WHAT YOU ARE ASKED TO DO: Can you render the records below as a numbered list, skipping blank lines and leaving out the pictures?
>> BEGIN AVAILABLE RECORDS
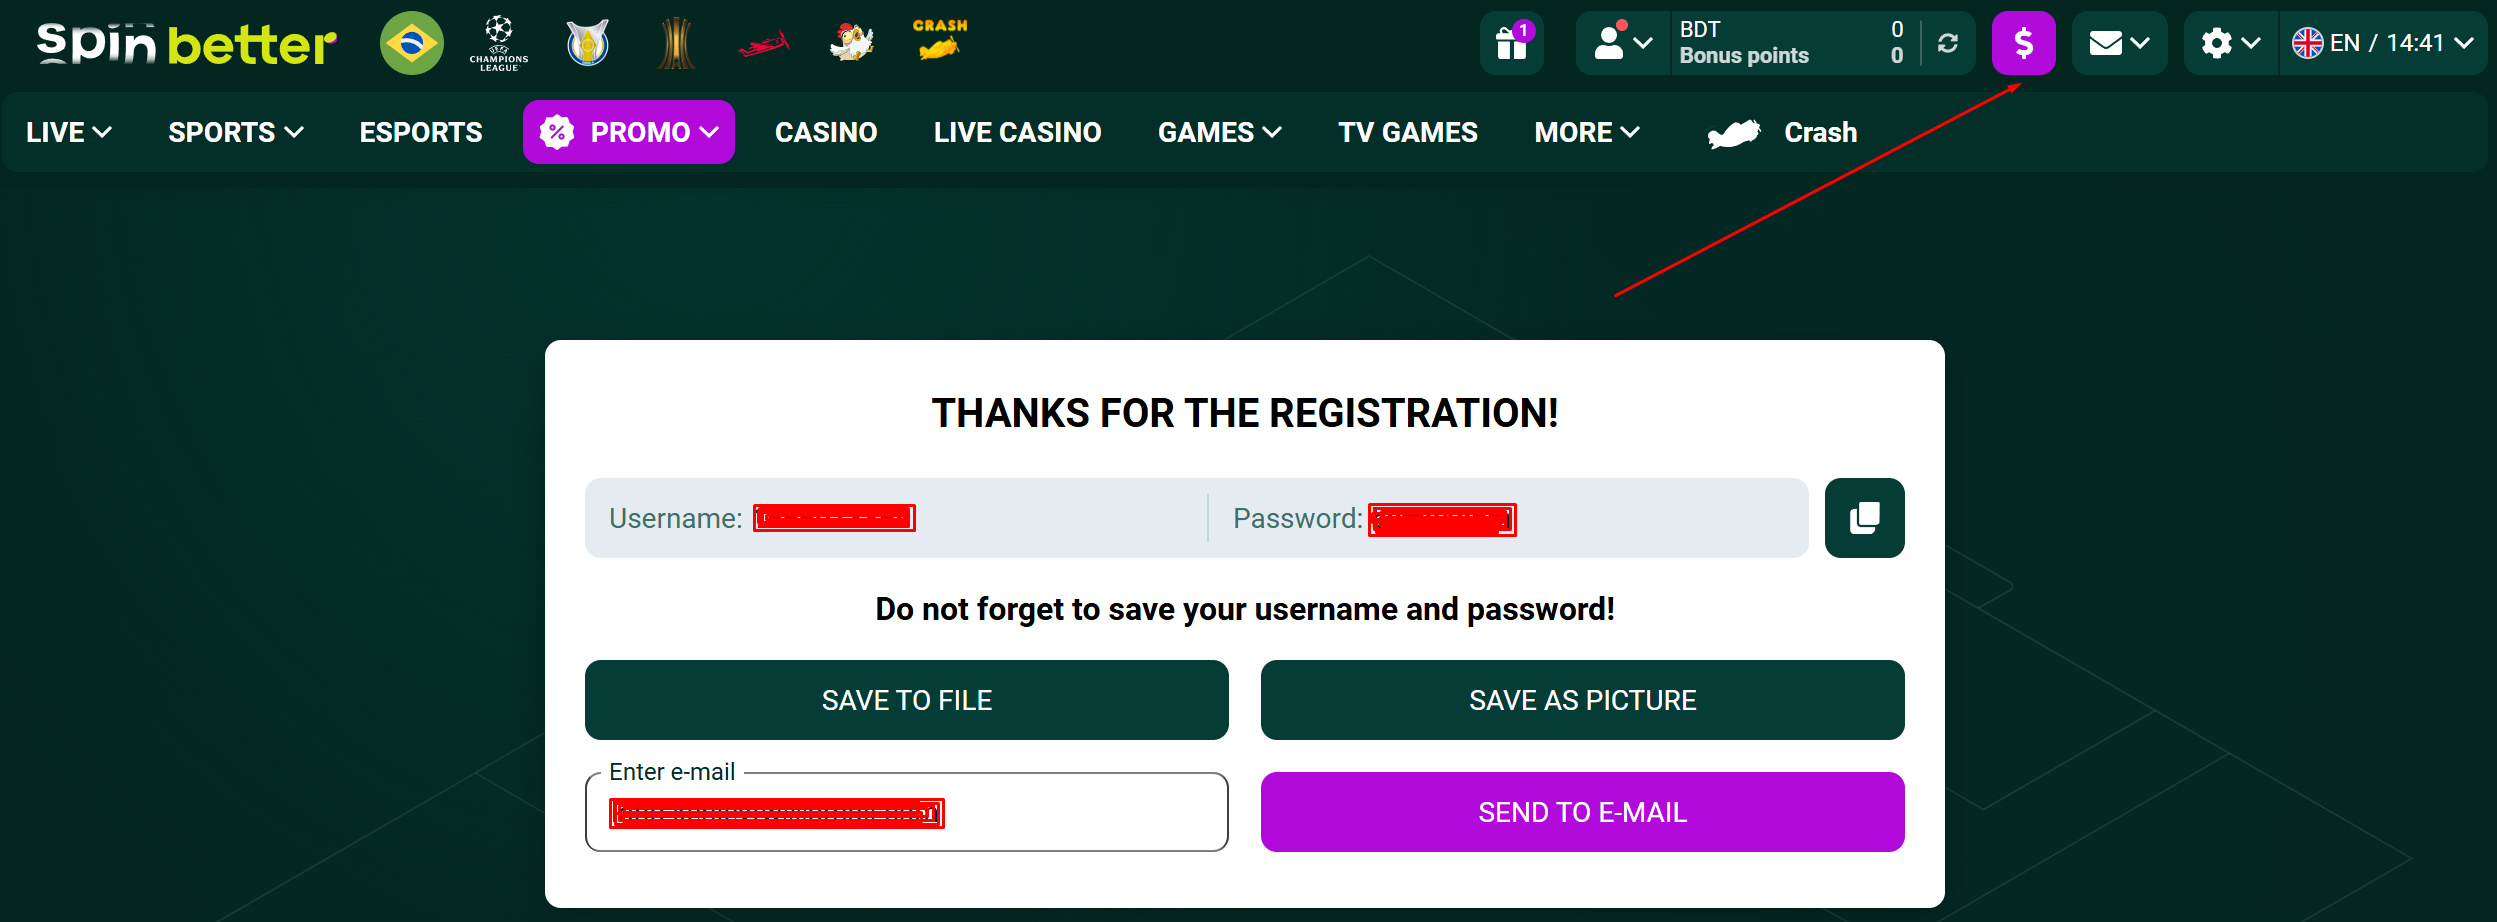Open the messages envelope dropdown

[x=2118, y=43]
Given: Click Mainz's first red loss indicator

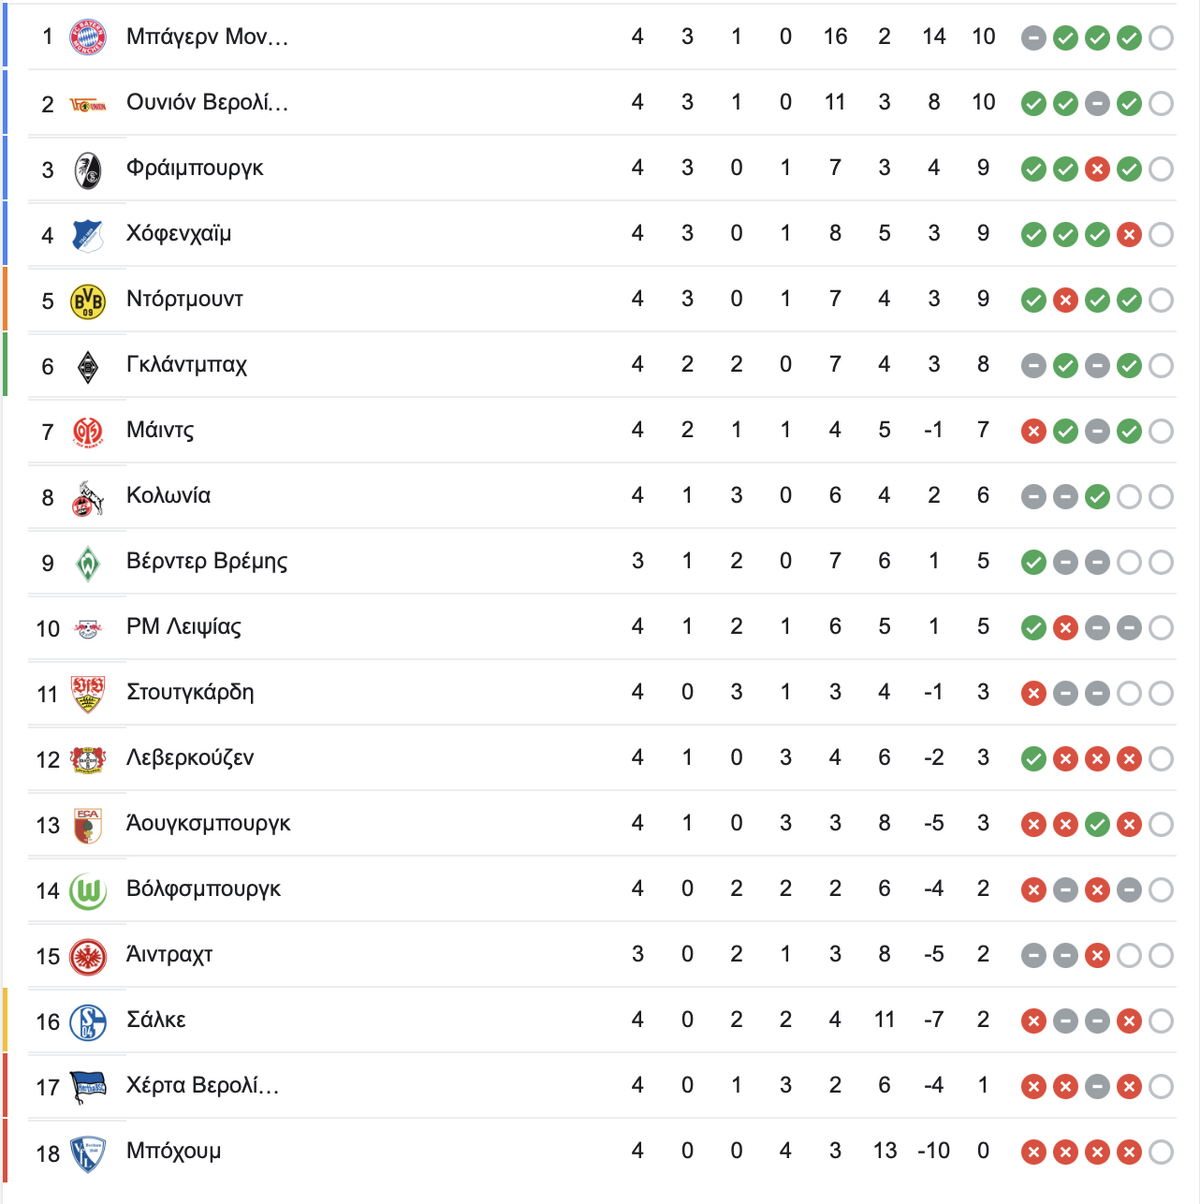Looking at the screenshot, I should click(1034, 431).
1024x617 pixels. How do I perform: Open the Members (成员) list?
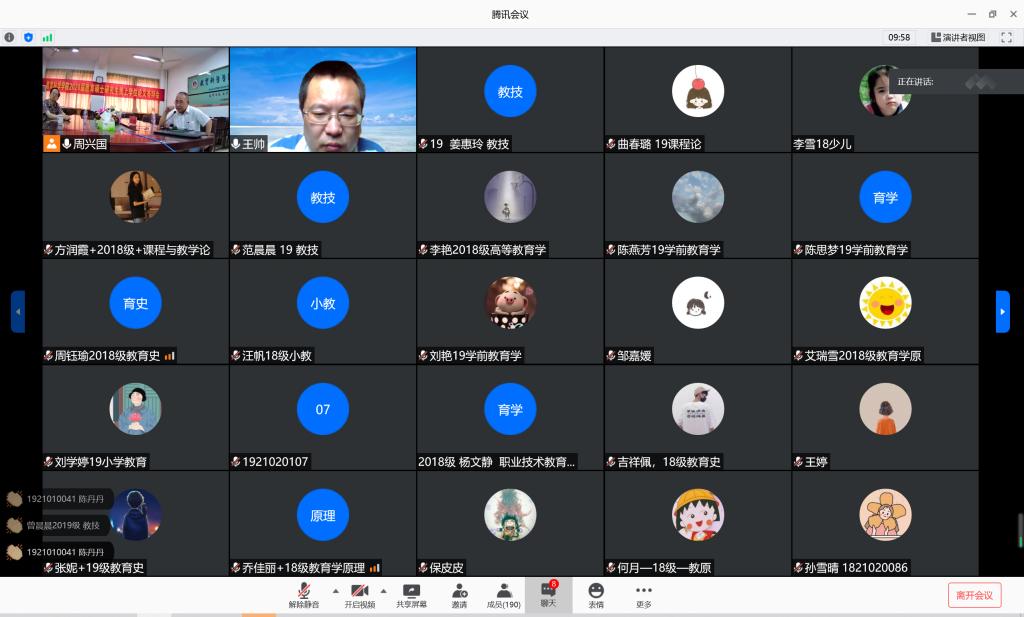(504, 594)
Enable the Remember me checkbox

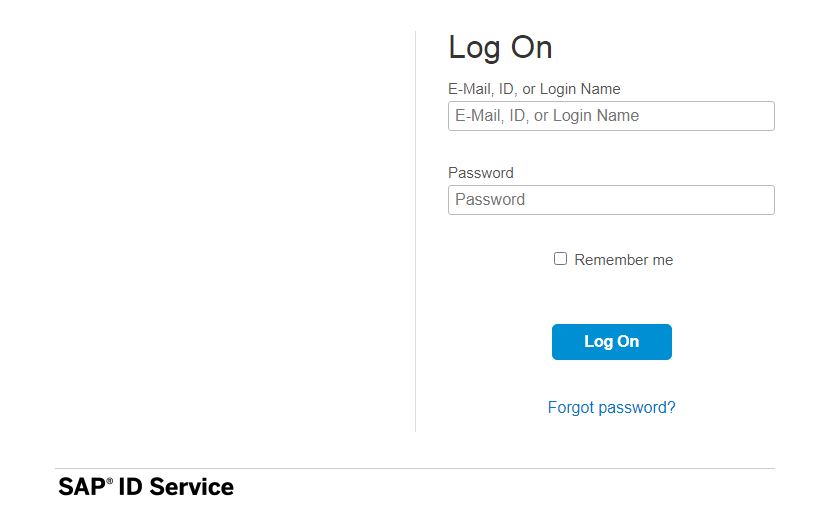tap(561, 259)
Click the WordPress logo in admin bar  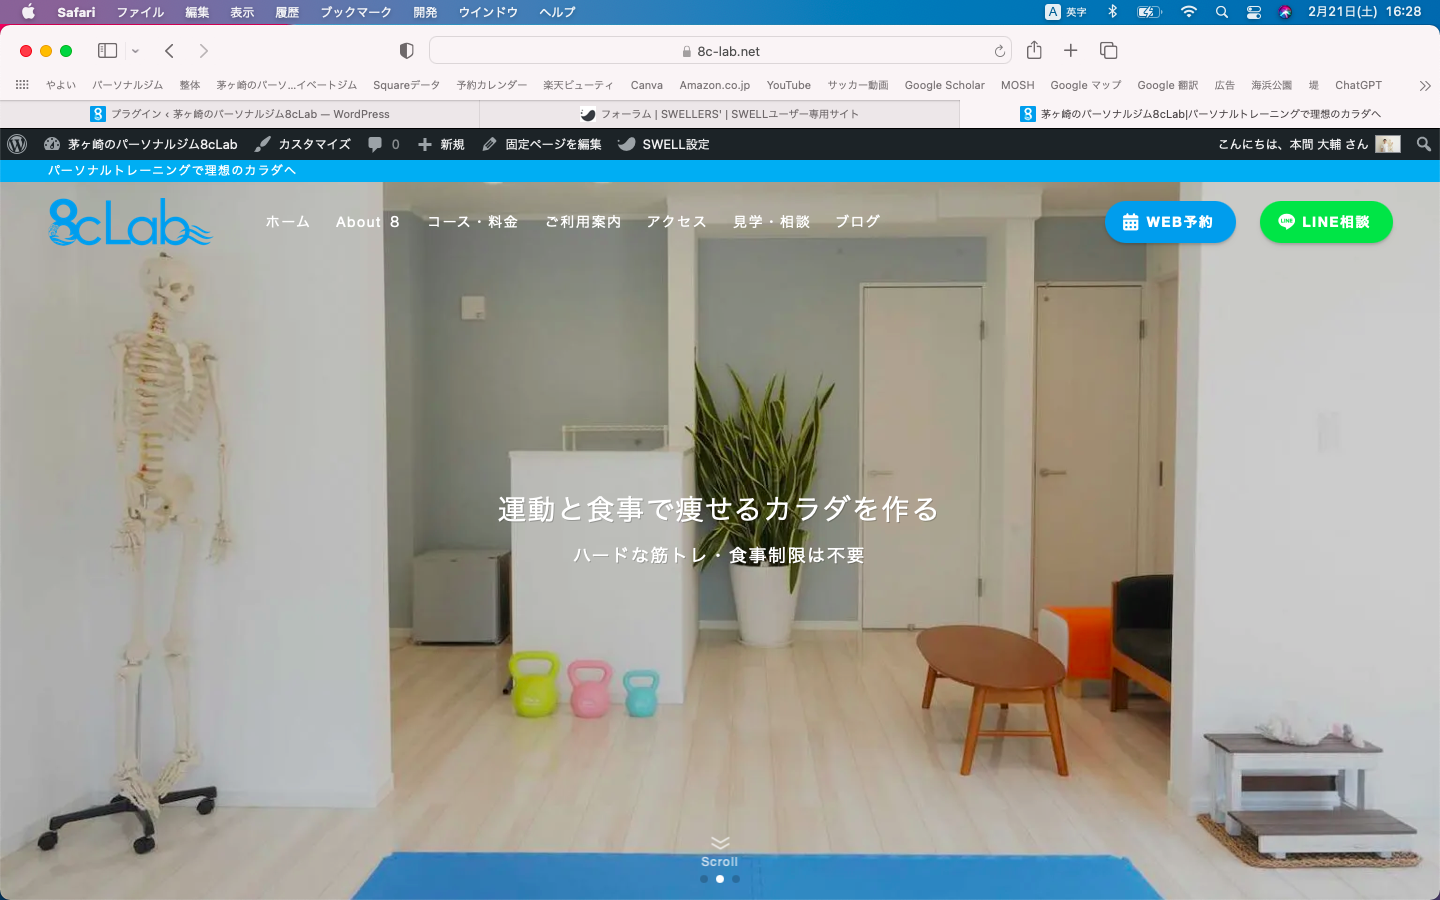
>> END AVAILABLE RECORDS
THE COMPLETED TASK:
1. Open the messages envelope dropdown
2. [x=2118, y=43]
3. Given: Click Mainz's first red loss indicator
4. Looking at the screenshot, I should click(1034, 431).
5. 1024x617 pixels. How do I perform: Open the Members (成员) list?
6. (504, 594)
7. Enable the Remember me checkbox
8. tap(561, 259)
9. Click the WordPress logo in admin bar  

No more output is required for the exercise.